La Vita Cattolica

Sabato 13 Novembre 2010

 

Sindacati e industriali – Primo, decentrare.

La inconcludente autoreferenzialità della politica si può superare anche approntando una architettura istituzionale che la avvicini ai territori e alle comunità, aumentandone così la capacità d’ascolto e la responsabilità nei confronti dei cittadini e delle imprese.

Lo ha detto al convegno del Comitato per l’autonomia Roberto Muradore, segretario della Cisl. «Il sindacato friulano per primo e da tempo ha indicato proprio nel territorio la dimensione utile e necessaria nella quale e dalla quale ripartire per dare concretezza ed efficacia alle analisi, alle proposte e alle conseguenti decisioni e azioni. I livelli istituzionali sub-regionali sono quelli che potrebbero meglio cogliere i problemi e le opportunità dei cittadini e delle imprese, in virtù della loro prossimità».

Il Friuli-V.G., pur essendo una piccola regione, presenta una tale ricchezza e diversità di situazioni sociali, culturali, economiche e linguistiche che il solo livello regionale non può governare con efficacia.

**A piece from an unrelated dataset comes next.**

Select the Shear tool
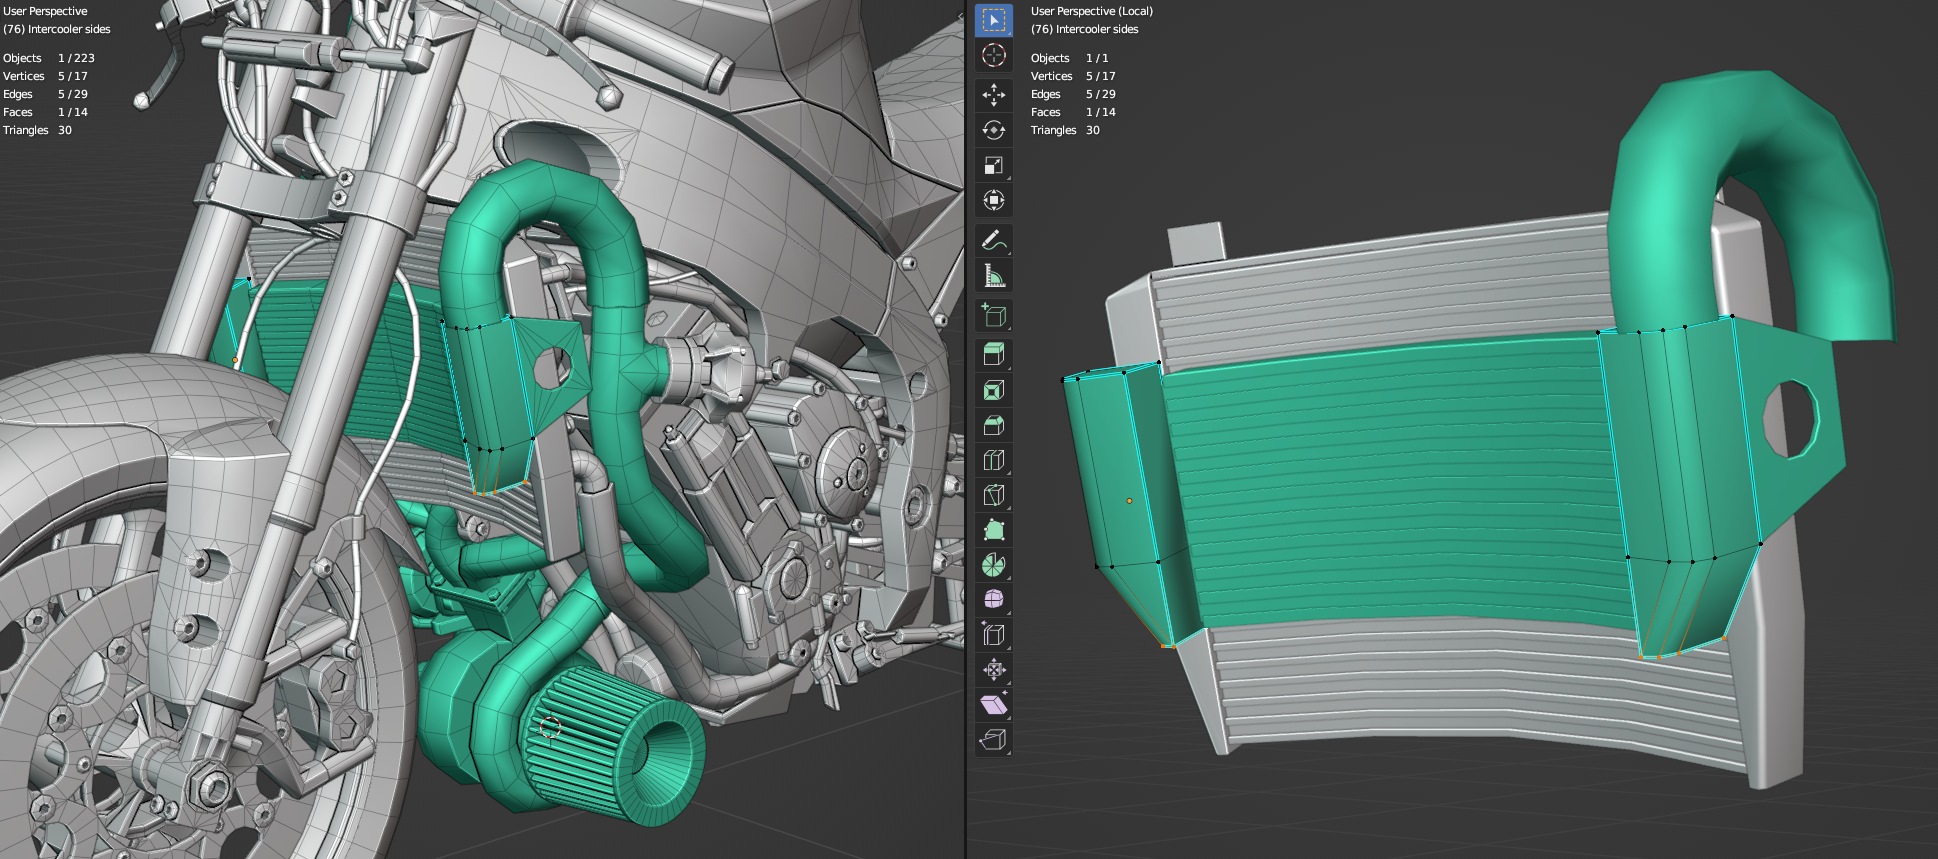Image resolution: width=1938 pixels, height=859 pixels. click(993, 704)
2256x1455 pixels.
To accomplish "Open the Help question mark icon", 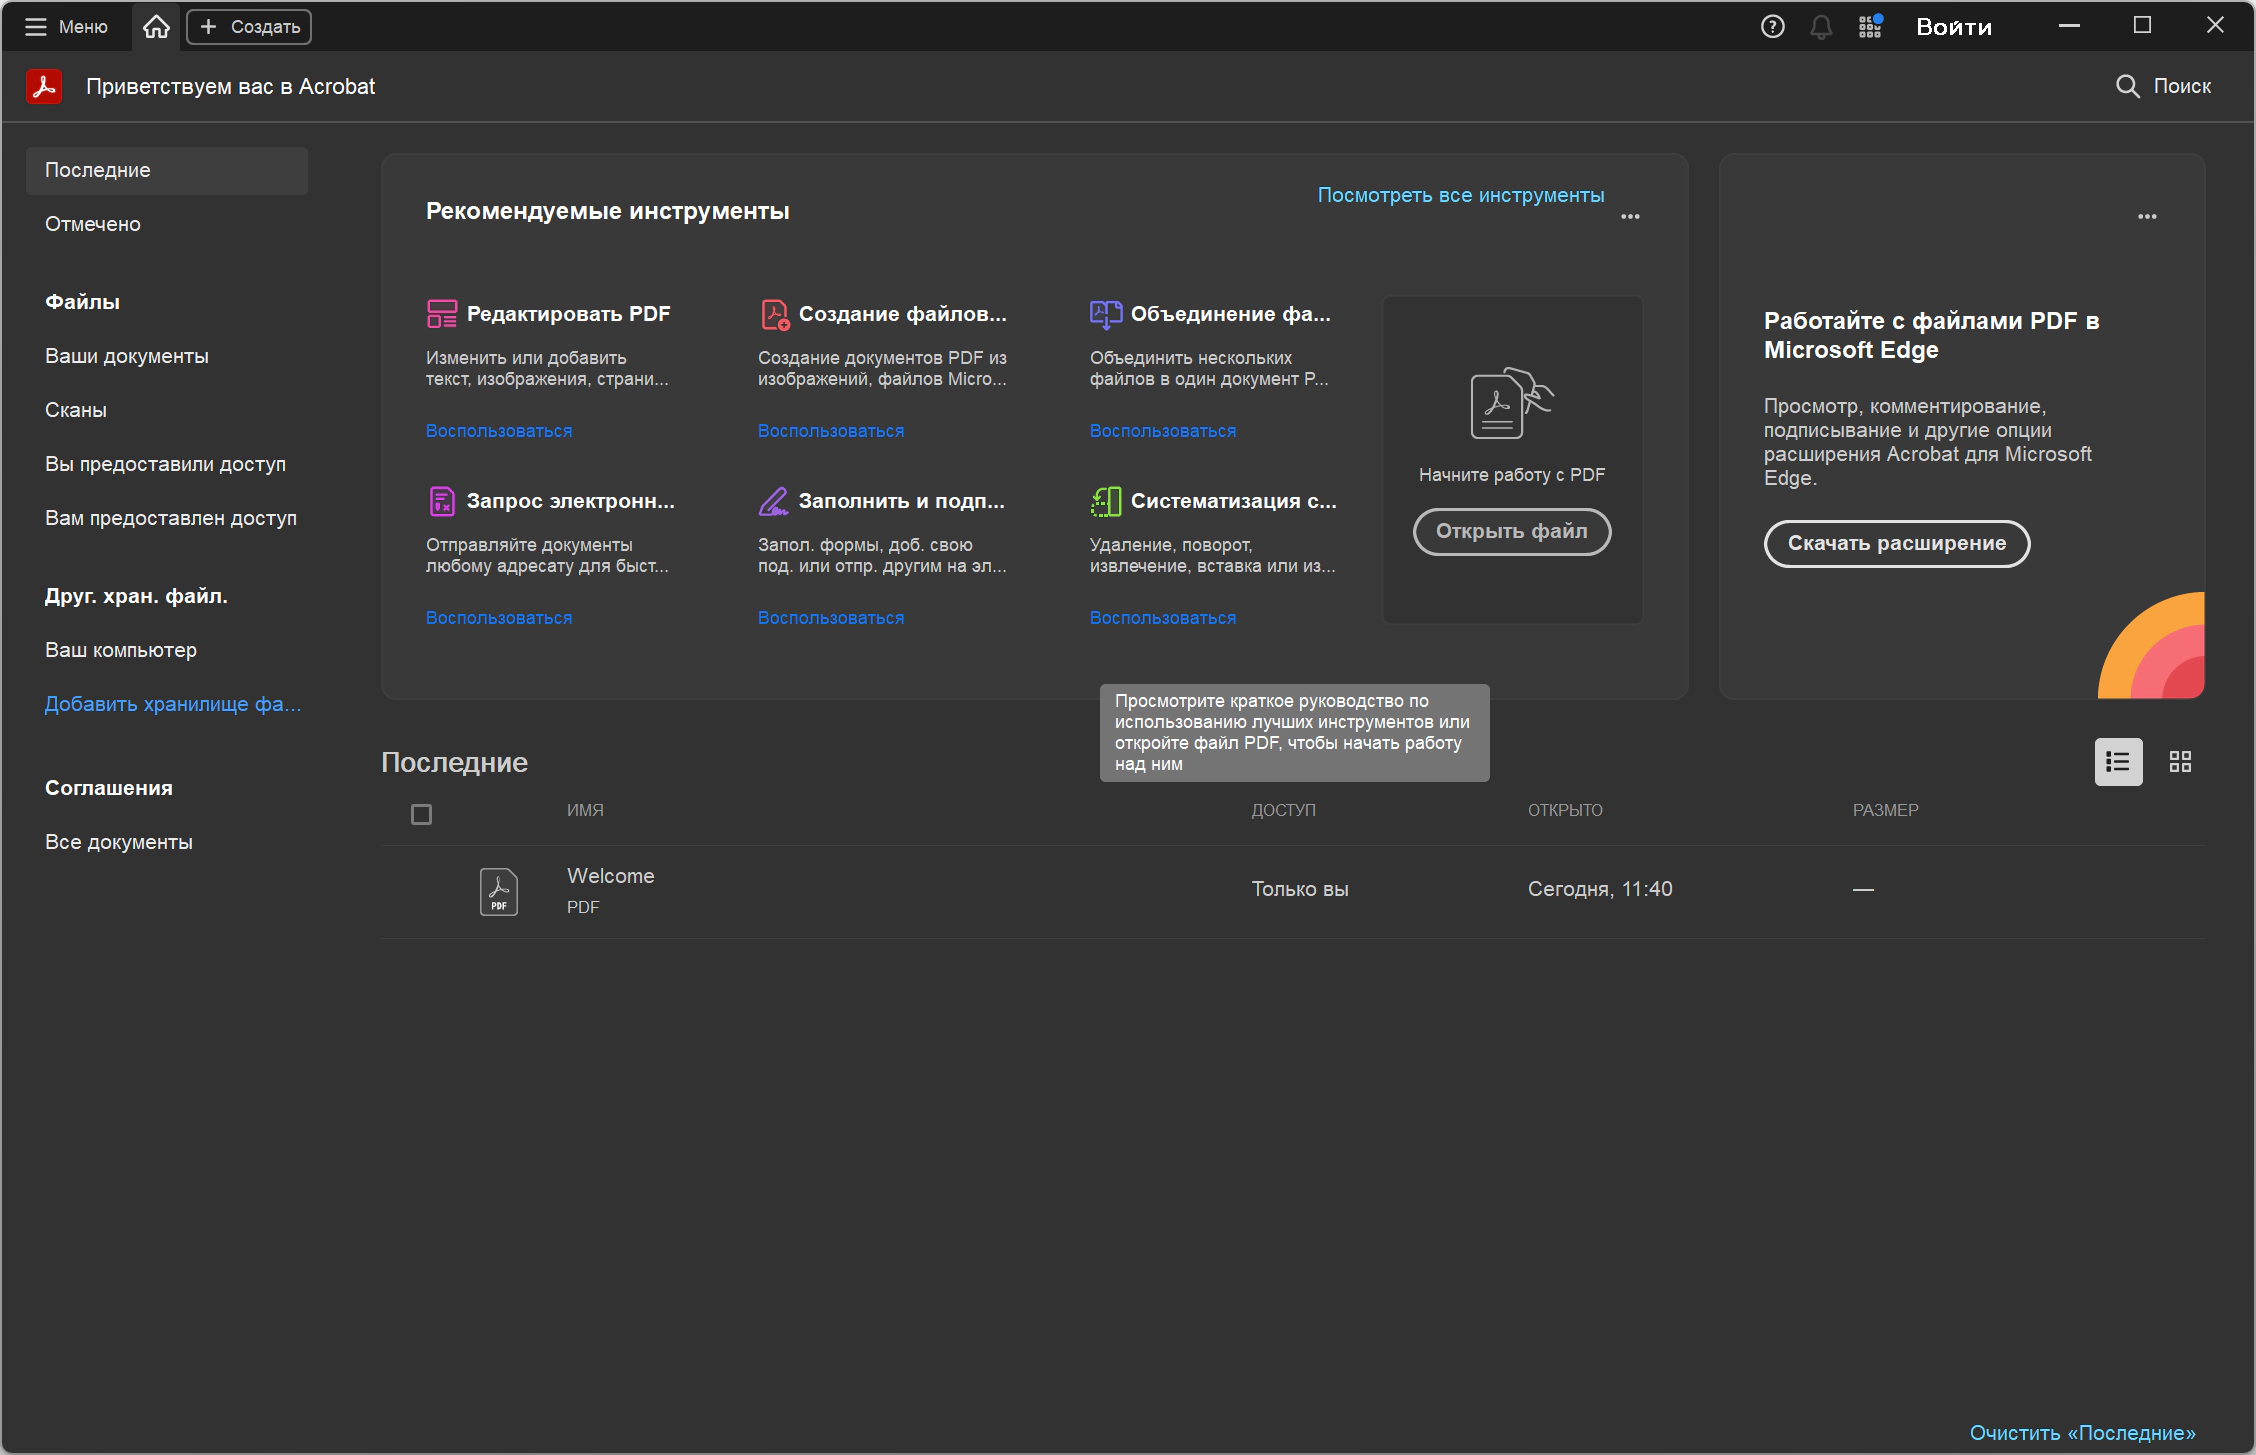I will point(1772,27).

«Ben vengano, perciò, provvedimenti che decentrino competenze, funzioni e risorse alle autonomie locali, ovviamente in un quadro regionale coerente – continua l’esponente sindacale –. È davvero utile, d’altronde, che la Regione deleghi la fatica dell’amministrazione e si impegni nella programmazione, nel coordinamento e nel controllo con una conseguente produzione legislativa, recuperando in questo modo una ancora maggiore autorevolezza che le deriverebbe sia da un rinnovato e ritrovato ruolo che dalle spinte di territori investiti di nuove responsabilità e compiti. Una Regione, in definitiva, più autorevole perché valorizzata da province, comuni e comunità montane più efficaci».